Malgré tout, le comité organisateur a vraiment tout fait, selon madame Dancause, pour que les athlètes vivent leurs Jeux à fond et que ce soit une belle expérience pour tous.  

Un sport exigeant 

L’entraînement des athlètes de haut niveau en plongeon montre à quel point ils doivent avoir de la rigueur. Ils s’entraînent cinq jours par semaine. Ils commencent leur journée par un entraînement à sec en faisant des échauffements sur des tapis rebondissants et du trampoline. « Cette méthode permet de faire plus de répétitions de leurs sauts sans devoir se sécher entre chaque, explique Maëlle Dancause, ensuite ils vont à l’eau pour faire leur entraînement dans leur élément. »  

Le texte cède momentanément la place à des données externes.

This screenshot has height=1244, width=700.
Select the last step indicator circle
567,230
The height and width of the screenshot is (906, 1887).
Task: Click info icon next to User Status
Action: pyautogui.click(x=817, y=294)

Deux fois par semaine, ils se rendent à la salle de musculation pour faire de l’haltérophilie, pratiquer leurs sauts, faire des exercices de stabilisation pour avoir une bonne posture et pour éviter les blessures.  

Pour les jeunes intéressés par le plongeon, il faut bien commencer quelque part. Il y a des clubs de plongeon un peu partout en province. Il y a plusieurs niveaux où les gens peuvent s’inscrire et, ce qui est bien, c’est qu’ils apprennent à plonger de façon sécuritaire pour ne pas se blesser, ce qui est un peu la base.